Start of Block

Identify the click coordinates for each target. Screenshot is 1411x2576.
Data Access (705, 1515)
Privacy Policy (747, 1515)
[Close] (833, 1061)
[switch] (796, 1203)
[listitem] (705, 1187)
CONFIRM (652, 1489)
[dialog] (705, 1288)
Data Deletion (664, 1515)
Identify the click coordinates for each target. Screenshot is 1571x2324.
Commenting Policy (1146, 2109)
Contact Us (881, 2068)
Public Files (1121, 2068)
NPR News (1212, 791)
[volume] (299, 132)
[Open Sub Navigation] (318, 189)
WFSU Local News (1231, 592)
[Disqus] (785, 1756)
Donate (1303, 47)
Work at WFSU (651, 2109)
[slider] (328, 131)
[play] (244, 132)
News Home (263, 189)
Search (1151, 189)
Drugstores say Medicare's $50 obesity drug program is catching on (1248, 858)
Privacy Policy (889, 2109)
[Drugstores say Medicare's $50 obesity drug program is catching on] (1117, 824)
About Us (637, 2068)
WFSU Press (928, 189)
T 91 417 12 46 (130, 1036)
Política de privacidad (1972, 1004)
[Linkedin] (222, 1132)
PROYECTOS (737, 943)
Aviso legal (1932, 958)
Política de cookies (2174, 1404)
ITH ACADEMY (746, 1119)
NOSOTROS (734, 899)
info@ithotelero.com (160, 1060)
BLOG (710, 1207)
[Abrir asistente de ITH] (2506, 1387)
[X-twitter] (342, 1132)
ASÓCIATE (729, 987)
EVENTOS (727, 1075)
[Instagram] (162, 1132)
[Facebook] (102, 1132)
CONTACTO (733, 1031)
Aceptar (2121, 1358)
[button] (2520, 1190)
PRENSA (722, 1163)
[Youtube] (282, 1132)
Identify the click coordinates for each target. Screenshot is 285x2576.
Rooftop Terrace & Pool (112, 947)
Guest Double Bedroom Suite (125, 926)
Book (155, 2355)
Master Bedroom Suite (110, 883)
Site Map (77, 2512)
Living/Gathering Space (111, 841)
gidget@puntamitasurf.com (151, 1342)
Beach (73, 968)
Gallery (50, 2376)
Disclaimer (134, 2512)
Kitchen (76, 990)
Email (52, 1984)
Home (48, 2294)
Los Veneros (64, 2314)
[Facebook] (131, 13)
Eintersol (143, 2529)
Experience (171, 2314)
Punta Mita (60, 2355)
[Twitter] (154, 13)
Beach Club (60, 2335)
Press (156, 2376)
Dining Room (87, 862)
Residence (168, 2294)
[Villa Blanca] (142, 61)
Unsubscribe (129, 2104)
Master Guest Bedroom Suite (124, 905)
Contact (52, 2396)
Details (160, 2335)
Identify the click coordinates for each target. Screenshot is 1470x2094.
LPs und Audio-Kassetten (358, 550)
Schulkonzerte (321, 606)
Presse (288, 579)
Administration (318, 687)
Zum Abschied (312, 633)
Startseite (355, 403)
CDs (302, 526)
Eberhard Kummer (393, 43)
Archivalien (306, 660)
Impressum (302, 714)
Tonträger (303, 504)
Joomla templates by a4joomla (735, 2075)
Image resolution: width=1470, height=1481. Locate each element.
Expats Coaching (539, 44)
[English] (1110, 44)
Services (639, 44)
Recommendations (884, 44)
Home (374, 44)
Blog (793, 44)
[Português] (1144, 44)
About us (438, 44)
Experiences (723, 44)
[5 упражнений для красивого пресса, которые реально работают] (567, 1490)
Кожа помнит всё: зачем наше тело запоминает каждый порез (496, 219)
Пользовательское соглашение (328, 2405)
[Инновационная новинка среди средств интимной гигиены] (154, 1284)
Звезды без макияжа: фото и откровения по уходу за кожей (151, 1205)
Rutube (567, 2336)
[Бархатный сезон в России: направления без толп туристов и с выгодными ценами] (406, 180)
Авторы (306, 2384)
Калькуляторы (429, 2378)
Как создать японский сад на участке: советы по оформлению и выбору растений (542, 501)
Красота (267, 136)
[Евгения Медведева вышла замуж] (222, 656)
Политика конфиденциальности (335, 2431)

End of Block

◆ **Exercise details**
Repeat all the lines above verbatim.

◆ **Response to the exercise**
Identify the click coordinates for each target. Screenshot is 1411x2576.
Data Access (705, 1515)
Privacy Policy (747, 1515)
[Close] (833, 1061)
[switch] (796, 1203)
[listitem] (705, 1187)
CONFIRM (652, 1489)
[dialog] (705, 1288)
Data Deletion (664, 1515)
Identify the click coordinates for each target. Screenshot is 1571x2324.
Commenting Policy (1146, 2109)
Contact Us (881, 2068)
Public Files (1121, 2068)
NPR News (1212, 791)
[volume] (299, 132)
[Open Sub Navigation] (318, 189)
WFSU Local News (1231, 592)
[Disqus] (785, 1756)
Donate (1303, 47)
Work at WFSU (651, 2109)
[slider] (328, 131)
[play] (244, 132)
News Home (263, 189)
Search (1151, 189)
Drugstores say Medicare's $50 obesity drug program is catching on (1248, 858)
Privacy Policy (889, 2109)
[Drugstores say Medicare's $50 obesity drug program is catching on] (1117, 824)
About Us (637, 2068)
WFSU Press (928, 189)
T 91 417 12 46 (130, 1036)
Política de privacidad (1972, 1004)
[Linkedin] (222, 1132)
PROYECTOS (737, 943)
Aviso legal (1932, 958)
Política de cookies (2174, 1404)
ITH ACADEMY (746, 1119)
NOSOTROS (734, 899)
info@ithotelero.com (160, 1060)
BLOG (710, 1207)
[Abrir asistente de ITH] (2506, 1387)
[X-twitter] (342, 1132)
ASÓCIATE (729, 987)
EVENTOS (727, 1075)
[Instagram] (162, 1132)
[Facebook] (102, 1132)
CONTACTO (733, 1031)
Aceptar (2121, 1358)
[button] (2520, 1190)
PRENSA (722, 1163)
[Youtube] (282, 1132)
Identify the click coordinates for each target. Screenshot is 285x2576.
Rooftop Terrace & Pool (112, 947)
Guest Double Bedroom Suite (125, 926)
Book (155, 2355)
Master Bedroom Suite (110, 883)
Site Map (77, 2512)
Living/Gathering Space (111, 841)
gidget@puntamitasurf.com (151, 1342)
Beach (73, 968)
Gallery (50, 2376)
Disclaimer (134, 2512)
Kitchen (76, 990)
Email (52, 1984)
Home (48, 2294)
Los Veneros (64, 2314)
[Facebook] (131, 13)
Eintersol (143, 2529)
Experience (171, 2314)
Punta Mita (60, 2355)
[Twitter] (154, 13)
Beach Club (60, 2335)
Press (156, 2376)
Dining Room (87, 862)
Residence (168, 2294)
[Villa Blanca] (142, 61)
Unsubscribe (129, 2104)
Master Guest Bedroom Suite (124, 905)
Contact (52, 2396)
Details (160, 2335)
Identify the click coordinates for each target. Screenshot is 1470x2094.
LPs und Audio-Kassetten (358, 550)
Schulkonzerte (321, 606)
Presse (288, 579)
Administration (318, 687)
Zum Abschied (312, 633)
Startseite (355, 403)
CDs (302, 526)
Eberhard Kummer (393, 43)
Archivalien (306, 660)
Impressum (302, 714)
Tonträger (303, 504)
Joomla templates by a4joomla (735, 2075)
Image resolution: width=1470, height=1481. Locate each element.
Expats Coaching (539, 44)
[English] (1110, 44)
Services (639, 44)
Recommendations (884, 44)
Home (374, 44)
Blog (793, 44)
[Português] (1144, 44)
About us (438, 44)
Experiences (723, 44)
[5 упражнений для красивого пресса, которые реально работают] (567, 1490)
Кожа помнит всё: зачем наше тело запоминает каждый порез (496, 219)
Пользовательское соглашение (328, 2405)
[Инновационная новинка среди средств интимной гигиены] (154, 1284)
Звезды без макияжа: фото и откровения по уходу за кожей (151, 1205)
Rutube (567, 2336)
[Бархатный сезон в России: направления без толп туристов и с выгодными ценами] (406, 180)
Авторы (306, 2384)
Калькуляторы (429, 2378)
Как создать японский сад на участке: советы по оформлению и выбору растений (542, 501)
Красота (267, 136)
[Евгения Медведева вышла замуж] (222, 656)
Политика конфиденциальности (335, 2431)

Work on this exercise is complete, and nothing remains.